# Alex A class



## Visitor 303 (Feb 15, 2005)

I have Alex A-class wheels... (I think they're what a 16 or 18 flat spoked wheel?)
Anywho, my query is, how much crap will these things take. They seem awfuly light to me. Or are they stonger than they look???
Can I blow across rail road tracks, potholes and things, or should they stick to nicely paved rails to trails?


----------



## Jett (Mar 21, 2004)

Visitor 303 said:


> I have Alex A-class wheels... (I think they're what a 16 or 18 flat spoked wheel?)
> Anywho, my query is, how much crap will these things take. They seem awfuly light to me. Or are they stonger than they look???
> Can I blow across rail road tracks, potholes and things, or should they stick to nicely paved rails to trails?


I think you'll get different opinions about Alex wheels on this site (most likely due to poor QA by the company). Some think they're, crap while others think they're good wheels.

Personally, I'm with the crap group. I had pair that went out of true in under 6 month and I was never able to re-true then again. I wasn't bombing over rail road tracks or thru huge potholes, jsut nice pavied roads. At the end I just end up replacing my wheels.

BTW, Alex are not that light.


----------



## Visitor 303 (Feb 15, 2005)

Well........
These things weigh nothing next to what I'm used to anyway... My old roadie had old school steel wheels. I imagine they weigh what the whole of the new bike does.


----------



## Kerry Irons (Feb 25, 2002)

*Ouch*



Visitor 303 said:


> Can I blow across rail road tracks, potholes and things, or should they stick to nicely paved rails to trails?


Man, this hurts to read! IMO, it makes no difference what wheels you ride, you should always unweight your bike on train tracks and avoid road hazards. It's part of being a good rider.


----------



## Visitor 303 (Feb 15, 2005)

I don't mean to imply that I pourpusfully hit potholes at full force for the heck of it....
It's just somtimes things sneek up on ya when you're waching trafic, pedestians, and for sharp objects that will do a number on a tire.... 
See, with fuel prices getting way out of hand, I was thinking of using the bie to run erronds and things rather than fire up my 4.9L feeding 4-10 gears in a big 'ol pickup,,, (getting the gas guzler imagery here),,, OR,,, should I keep this bikes role purely recrational....


----------



## rmp (Aug 25, 2004)

*My Alex Experiense so far....*

My wife's Specialized Sequoia came with Alex wheels (290s maybe).
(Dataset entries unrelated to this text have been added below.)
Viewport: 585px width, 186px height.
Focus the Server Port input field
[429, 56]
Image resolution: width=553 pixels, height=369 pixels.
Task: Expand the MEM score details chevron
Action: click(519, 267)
The bike has well under 1000 miles on it and the cassette is starting to stick (doesn't freewheel after the bike has been dormant overnight). After pedaling for a few seconds it unsticks. I can also hear a groaning noise starting to come from the rear hub. On our ride on Sunday it was hanging up on her for the first 1/4 mile or so.

I'm bringing it in to the bike shop where we purchased it this weekend. For a road bike which has never been ridden in any kind of inclement weather, and has been well taken care of, this is unacceptable.

rmp


----------



## FTF (Aug 5, 2003)

I once had some Alex wheels, which were garbage. 


I broke the rear axel in half, I'm a pretty powerful rider though, I've never had any trouble with any other wheel ever, infact these were the only ones I've even had to true. I had to true them ALL the time, too. I broke a spoke, too I think (it's been some years), oh no I broke a flange off the rear hub. I think the only part I didn't have trouble with was the rim itself.


----------



## jtompilot (Mar 31, 2002)

Kerry Irons said:


> Man, this hurts to read! IMO, it makes no difference what wheels you ride, you should always unweight your bike on train tracks and avoid road hazards. It's part of being a good rider.


What do you mean by unweight? IM still going to have 165lbs attached to my bike. I do stand up and make sure my legs and arms are bent for shock.


----------



## Kerry Irons (Feb 25, 2002)

*Unweighting*



jtompilot said:


> What do you mean by unweight? IM still going to have 165lbs attached to my bike. I do stand up and make sure my legs and arms are bent for shock.


At a minimum, this means getting out of the saddle a bit so that the imact on your wheels is absorbed by your legs and arms. Depending on how rough the tracks/road patches are, it can reach all the way to a bunny hop. Intermediate steps can be pulling up on the bars and/or pedals without actually pulling the wheels off the road.


----------



## rbart4506 (Aug 4, 2004)

*My Experience...*

My wife and I picked up a pair of 04 Roubaix's with the Alex 290 wheels and we were reasonably happy at first, but that didn't last long. After 500km of riding both rear hubs and freehubs had gotten loose. There was a large amount of side to side play in both wheels and the whole wheel was creaking like mad as we pedalled with any force. We took the wheels into the LBS and they tightened everything down, but that was enough were us. We replaced the Alex Wheels with some Mavic K Elites and have save the Alex's for back-up duties. I also noticed that after we had all the wheels off the bikes that both front hubs also felt pretty crunchy and not smooth at all....

Let's just say I'm not impressed with the hubs one bit....

Rich


----------



## cycling (Jul 27, 2004)

I have alex a-class 330's. I love them. They are not the most lateraly rigid things in the world, but they get the job done right. They are not heavy but not light. And the hubs arent like shimano D/A, but they are pretty smooth.


----------



## Rushfan (Apr 20, 2003)

I had back experiences with Alex 330s, all with the back wheel. Kept going out of true, popped spokes, finally had the rear hub crack, all in 2000 miles. Garbage.


----------



## JaeP (Mar 12, 2002)

*Alex 300*

I had a pair of Alex 300 wheels that I rode, raced and trained on for one year with no problems. I'm 6'2" and 245 lbs. I bought them for $150 at Supergo. I no longer have the wheelset because someone stole my bike out of my garage. 

I liked the wheels a lot. They were stiff in a sprint and, for $150, relatively light. They were super cool with black rims, black spokes and black hubs. They were laced using "Rolf Paired Spoke" technology (24f/28r).


----------



## smccrory (Feb 16, 2005)

I have a Specialized Tarmac Comp with ALX 330 wheels. I have put about 600 miles on the wheels in the last two months and the rear wheel has been trued four times. When going uphill with any force the rear wheel creaks so bad I think it is going to break apart. I weigh 175. The wheel is obviously bad and I am working with my LBS to find a solution. I love the Tarmac but Specialized has done their customers a disservice by specing these wheels on a higher end bike. Bottom line is I would avoid these wheels.


----------